На негнущихся ногах стремлюсь под удивленные взгляды членов улья в «стекляшку».
Начальница положила трубку и, как ни в чем не бывало, говорит мне:
— Алена, в театре не прошла наша проплата, будьте добры, отвезите наличку сами.
Всего-то? Я думала, там у нее косинусы за синусы в голове зашли и сложили наобум мою фамилию.
— Маргарита Владиславовна… — начинаю я.
Меня перебивает запыхавшийся Максим Леонидович, появившийся в проеме двери. Он переводит дух и спрашивает:
— Все нормально?
Грымза удивленно глядит на него:
— А что у нас тут должно быть не нормально?
— Мне показалось, что что-то случилось.
— Ничего особенного, мы разобрались.
Мы с Грымзой недоуменно переглядываемся. Видинеев все также стоит в дверях.
— Может быть, что-то случилось у ВАС? — делает она акцент на последнем слове, прерывая паузу.
— У меня все в порядке.
— В таком случае, попрошу вас вернуться к работе. Воробьева, расчет возьмете в бухгалтерии.
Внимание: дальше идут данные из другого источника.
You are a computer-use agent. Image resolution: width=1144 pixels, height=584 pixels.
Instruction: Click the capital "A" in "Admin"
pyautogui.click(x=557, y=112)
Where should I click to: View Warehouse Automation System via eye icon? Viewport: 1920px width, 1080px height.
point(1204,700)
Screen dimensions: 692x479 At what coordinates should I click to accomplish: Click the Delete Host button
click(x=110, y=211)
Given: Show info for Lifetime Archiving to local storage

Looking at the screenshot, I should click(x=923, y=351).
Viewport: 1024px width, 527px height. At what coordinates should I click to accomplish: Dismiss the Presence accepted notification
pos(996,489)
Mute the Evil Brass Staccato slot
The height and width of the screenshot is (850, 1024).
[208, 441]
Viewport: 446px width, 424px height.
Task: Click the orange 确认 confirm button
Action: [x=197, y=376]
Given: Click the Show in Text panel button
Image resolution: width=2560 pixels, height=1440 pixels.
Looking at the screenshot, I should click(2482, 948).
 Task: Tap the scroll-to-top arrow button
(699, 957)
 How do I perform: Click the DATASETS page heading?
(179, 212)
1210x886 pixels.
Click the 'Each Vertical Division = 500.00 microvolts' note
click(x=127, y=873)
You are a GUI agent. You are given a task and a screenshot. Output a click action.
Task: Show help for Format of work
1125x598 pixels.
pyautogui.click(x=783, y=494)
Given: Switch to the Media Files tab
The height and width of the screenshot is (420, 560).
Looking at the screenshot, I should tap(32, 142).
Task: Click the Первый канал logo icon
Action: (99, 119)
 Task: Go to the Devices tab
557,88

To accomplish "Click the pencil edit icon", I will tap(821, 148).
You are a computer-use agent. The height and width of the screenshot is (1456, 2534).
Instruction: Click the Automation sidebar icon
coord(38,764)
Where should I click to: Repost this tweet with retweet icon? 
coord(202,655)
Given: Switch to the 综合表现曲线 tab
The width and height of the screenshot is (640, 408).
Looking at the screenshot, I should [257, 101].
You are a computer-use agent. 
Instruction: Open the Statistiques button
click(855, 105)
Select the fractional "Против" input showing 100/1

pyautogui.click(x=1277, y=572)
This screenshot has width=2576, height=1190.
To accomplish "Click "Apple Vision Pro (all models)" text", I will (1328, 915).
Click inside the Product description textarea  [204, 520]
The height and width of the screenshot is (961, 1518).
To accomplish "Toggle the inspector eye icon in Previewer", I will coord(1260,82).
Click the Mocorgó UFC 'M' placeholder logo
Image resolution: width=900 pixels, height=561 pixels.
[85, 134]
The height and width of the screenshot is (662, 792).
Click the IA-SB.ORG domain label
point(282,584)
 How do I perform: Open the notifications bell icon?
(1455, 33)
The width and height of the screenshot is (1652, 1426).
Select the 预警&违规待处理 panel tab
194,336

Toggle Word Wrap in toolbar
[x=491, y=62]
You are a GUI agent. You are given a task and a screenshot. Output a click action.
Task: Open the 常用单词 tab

— Спасибо, Маргарита Владиславовна. Ну так я поеду? И, наверное, мне уже нет смысла возвращаться сюда?
— Конечно, нет. Я вас уже не жду. До свидания.
Видинеев коротко выдыхает, когда я прохожу мимо него и следует за мной до моего рабочего места. Я медленно убираюсь на столе под его прожигающим взглядом, подхватываю сумку и иду переобуваться в соседний кабинет, безлико махнув на прощание улью.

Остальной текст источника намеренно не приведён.